Par des mémoires en défense, enregistrés le 30 octobre 2024 et le 19 décembre 2024, le préfet de Tarn-et-Garonne conclut au rejet de la requête.
Il soutient qu’aucun des moyens soulevés par la requérante n’est fondé.
Un mémoire présenté par la société parc agrivoltaïque de Capiol a été enregistré le 30 janvier 2025 et n’a pas été communiqué.
Par ordonnance du 24 décembre 2024, la clôture de l’instruction a été fixée en dernier lieu au 30 janvier 2025.
II. Par une requête et un mémoire enregistrés le 17 septembre 2024 et le 19 novembre 2024 sous le n° 2405713, la société Parc agrivoltaïque de la Terrassonne, représentée par Me Versini-Campinchi demande au tribunal :
1°) d’annuler l’arrêté du 19 juillet 2024 par lequel le préfet de Tarn-et-Garonne a rejeté sa demande de permis de construire une centrale photovoltaïque au sol sur le territoire de la commune de Nègrepelisse ;
2°) d’enjoindre au préfet de Tarn-et-Garonne de reprendre l’instruction de la demande de permis de construire sollicité et de délivrer l’autorisation, dans un délai d’un mois à compter de la notification du jugement à intervenir, sous astreinte de 500 euros par jour de retard ;
3°) de mettre à la charge de l’Etat une somme de 3 000 euros sur le fondement de l’article L. 761-1 du code de justice administrative.
Elle soutient que :
— l’arrêté est entaché d’un vice de procédure à défaut d’avoir été précédé d’un avis de l’autorité environnementale ;
— l’arrêté est également entaché d’un vice de procédure faute d’avoir été précédé d’une enquête publique ;
— l’arrêté est entaché d’incompétence négative dès lors que le préfet s’est considéré à tort comme lié par l’avis de la commission départementale de préservation des espaces naturels agricoles et forestiers ;
— l’arrêté est entaché d’erreur d’appréciation dès lors que le projet est compatible avec l’exercice d’une activité agricole significative.
Par des mémoires en défense, enregistrés le 30 octobre 2024 et le 19 décembre 2024, le préfet de Tarn-et-Garonne conclut au rejet de la requête.
Il soutient qu’aucun des moyens soulevés par la requérante n’est fondé.
Par ordonnance du 24 décembre 2024, la clôture de l’instruction a été fixée en dernier lieu au 30 janvier 2025.
Un mémoire présenté par la société Parc agrivoltaïque de la Terrassonne a été enregistré le 30 janvier 2025 et n’a pas été communiqué.

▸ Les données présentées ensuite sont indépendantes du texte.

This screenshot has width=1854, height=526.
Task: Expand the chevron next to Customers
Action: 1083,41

Vu les autres pièces du dossier.
Vu :
— le code de l’environnement,
— le code de l’urbanisme,
— le code de justice administrative.
Les parties ont été régulièrement averties du jour de l’audience.
Ont été entendus au cours de l’audience publique :
— le rapport de Mme Lequeux, rapporteure,
— les conclusions de Mme Lucas rapporteure publique,
— et les observations de Me Louis, substituant Me Versini-Campinchi représentant les sociétés Parc agrivoltaïque de Capiol et Parc agrivoltaïque de la Terrassone.
Considérant ce qui suit :
1. Les sociétés Parc agrivoltaïque de Capiol et Parc agrivoltaïque de la Terrassonne ont sollicité, les 26 décembre 2023 et 23 février 2024, l’octroi de deux permis de construire pour la réalisation de deux centrales photovoltaïques au sol sur les territoires des communes de Vaïssac et de Nègrepelisse (Tarn-et-Garonne). Par deux arrêtés du 19 juillet 2024, le préfet de Tarn-et-Garonne a refusé de leur délivrer les autorisations demandées.
Sur la jonction :
2. Ces requêtes présentent à juger les mêmes questions et ont fait l’objet d’une instruction commune. Il y a lieu de les joindre pour y statuer par un seul jugement.

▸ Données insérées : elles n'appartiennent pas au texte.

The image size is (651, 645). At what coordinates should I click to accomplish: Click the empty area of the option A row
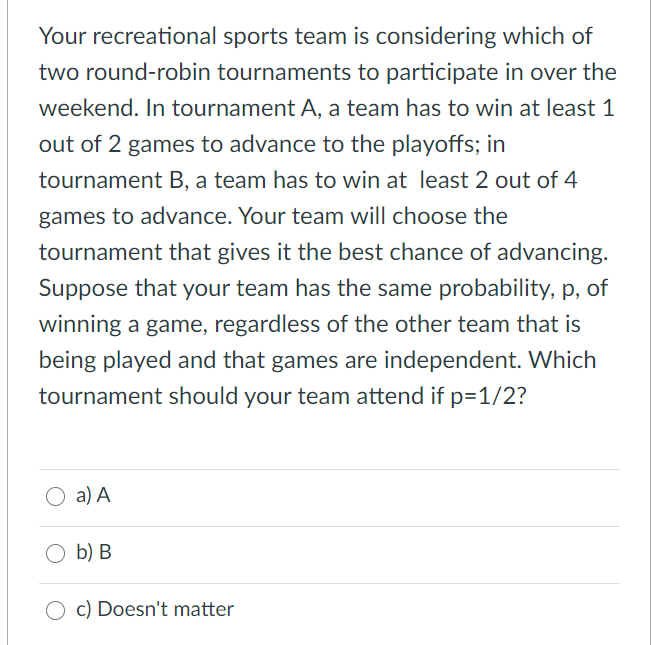(x=365, y=498)

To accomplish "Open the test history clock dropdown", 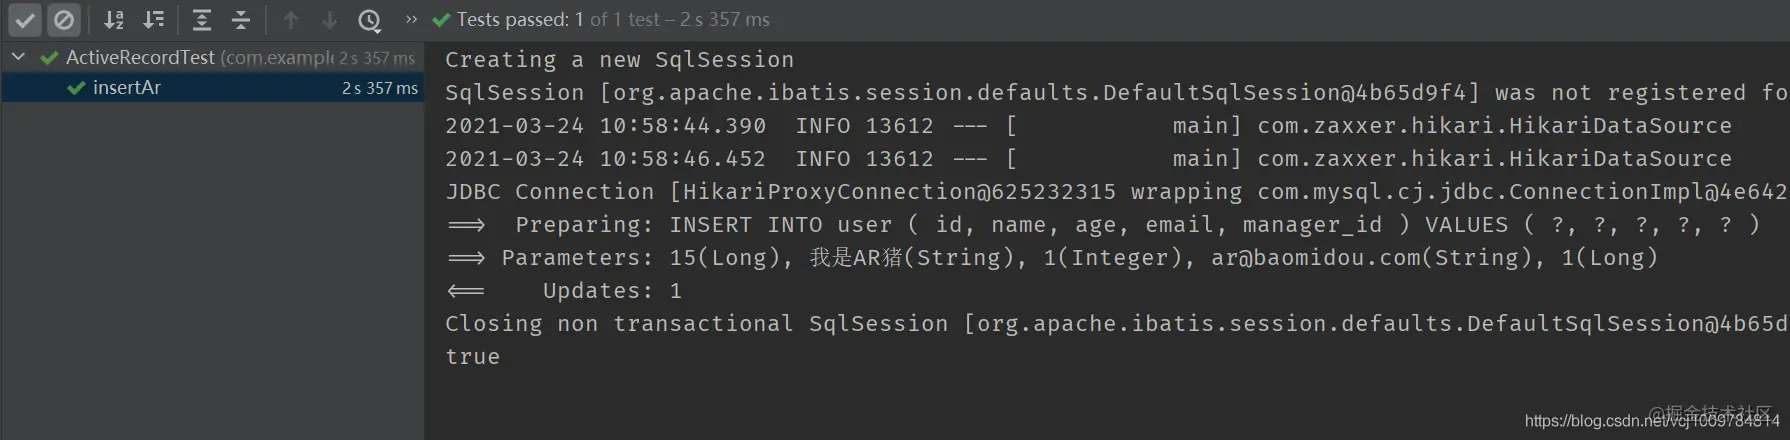I will click(x=370, y=20).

Sur les conclusions à fin d’annulation :
3. Aux termes de l’article L. 421-6 du code de l’urbanisme : « Le permis de construire ou d’aménager ne peut être accordé que si les travaux projetés sont conformes aux dispositions législatives et réglementaires relatives à l’utilisation des sols, à l’implantation, la destination, la nature, l’architecture, les dimensions, l’assainissement des constructions et à l’aménagement de leurs abords et s’ils ne sont pas incompatibles avec une déclaration d’utilité publique. () ». Aux termes de l’article L. 151-11 du même code : " I.- Dans les zones agricoles, naturelles ou forestières, le règlement peut : / 1° Autoriser les constructions et installations nécessaires à des équipements collectifs dès lors qu’elles ne sont pas incompatibles avec l’exercice d’une activité agricole, pastorale ou forestière du terrain sur lequel elles sont implantées et qu’elles ne portent pas atteinte à la sauvegarde des espaces naturels et des paysages ; () ".

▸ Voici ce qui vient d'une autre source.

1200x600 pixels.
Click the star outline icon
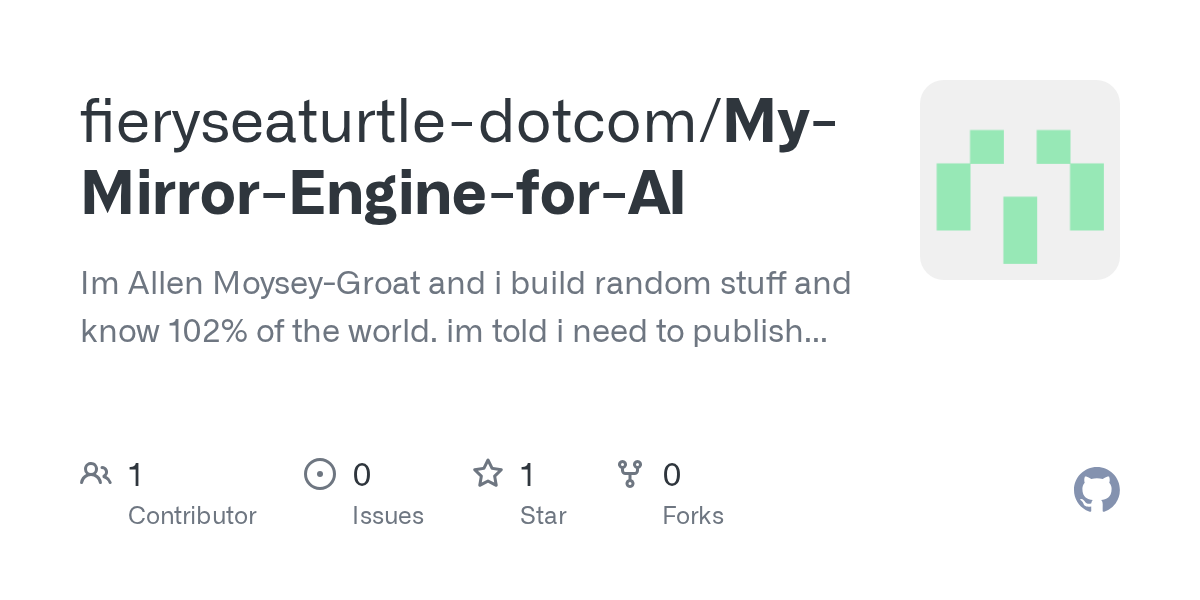tap(488, 473)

4. Ces dispositions ont pour objet de conditionner l’implantation de constructions et installations nécessaires à des équipements collectifs dans des zones agricoles à la possibilité d’exercer des activités agricoles, pastorales ou forestières sur le terrain où elles doivent être implantées et à l’absence d’atteinte à la sauvegarde des espaces naturels et des paysages. Pour vérifier si la première de ces exigences est satisfaite, il appartient à l’administration, sous le contrôle du juge de l’excès de pouvoir, d’apprécier si le projet permet l’exercice d’une activité agricole, pastorale ou forestière significative sur le terrain d’implantation du projet, au regard des activités qui sont effectivement exercées dans la zone concernée du plan local d’urbanisme ou, le cas échéant, auraient vocation à s’y développer, en tenant compte notamment de la superficie de la parcelle, de l’emprise du projet, de la nature des sols et des usages locaux.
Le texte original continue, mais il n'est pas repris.